(Dataset items)
---------------
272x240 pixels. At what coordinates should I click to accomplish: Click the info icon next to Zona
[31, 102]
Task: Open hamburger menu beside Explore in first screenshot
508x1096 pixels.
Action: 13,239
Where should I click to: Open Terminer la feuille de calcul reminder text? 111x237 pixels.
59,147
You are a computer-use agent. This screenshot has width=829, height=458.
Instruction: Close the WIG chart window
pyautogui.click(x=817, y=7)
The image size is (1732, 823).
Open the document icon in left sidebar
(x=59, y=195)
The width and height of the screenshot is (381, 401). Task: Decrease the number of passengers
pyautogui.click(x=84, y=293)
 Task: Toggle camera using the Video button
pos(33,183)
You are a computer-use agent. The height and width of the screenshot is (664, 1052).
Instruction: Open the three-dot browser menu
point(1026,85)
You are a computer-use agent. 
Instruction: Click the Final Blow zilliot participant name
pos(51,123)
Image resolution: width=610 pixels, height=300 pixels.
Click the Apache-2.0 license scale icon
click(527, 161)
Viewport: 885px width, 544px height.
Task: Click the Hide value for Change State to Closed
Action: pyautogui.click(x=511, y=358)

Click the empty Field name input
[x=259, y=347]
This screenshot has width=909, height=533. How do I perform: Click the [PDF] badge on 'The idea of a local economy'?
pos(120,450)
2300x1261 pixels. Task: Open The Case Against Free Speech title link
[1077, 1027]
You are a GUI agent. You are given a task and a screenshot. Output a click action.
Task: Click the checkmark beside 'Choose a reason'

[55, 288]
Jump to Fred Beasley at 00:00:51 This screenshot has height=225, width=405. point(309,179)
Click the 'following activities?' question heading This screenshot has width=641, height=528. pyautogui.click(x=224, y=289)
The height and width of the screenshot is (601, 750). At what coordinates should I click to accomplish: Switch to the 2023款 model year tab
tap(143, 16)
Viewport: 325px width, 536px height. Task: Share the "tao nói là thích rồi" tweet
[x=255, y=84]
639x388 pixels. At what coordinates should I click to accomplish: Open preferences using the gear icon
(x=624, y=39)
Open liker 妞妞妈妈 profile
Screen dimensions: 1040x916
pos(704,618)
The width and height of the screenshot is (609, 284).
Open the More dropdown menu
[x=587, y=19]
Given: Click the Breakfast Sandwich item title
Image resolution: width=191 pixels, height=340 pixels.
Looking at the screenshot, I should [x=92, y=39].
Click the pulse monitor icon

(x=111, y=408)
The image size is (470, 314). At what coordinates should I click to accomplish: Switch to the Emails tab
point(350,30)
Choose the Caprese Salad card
---------------
WHAT IS REQUIRED
Return each line above where the word "computer" shows up.

COMPLETED EXERCISE
You are a computer-use agent. This screenshot has width=829, height=458.
You are a computer-use agent. The height and width of the screenshot is (664, 1052).
You are a computer-use agent. 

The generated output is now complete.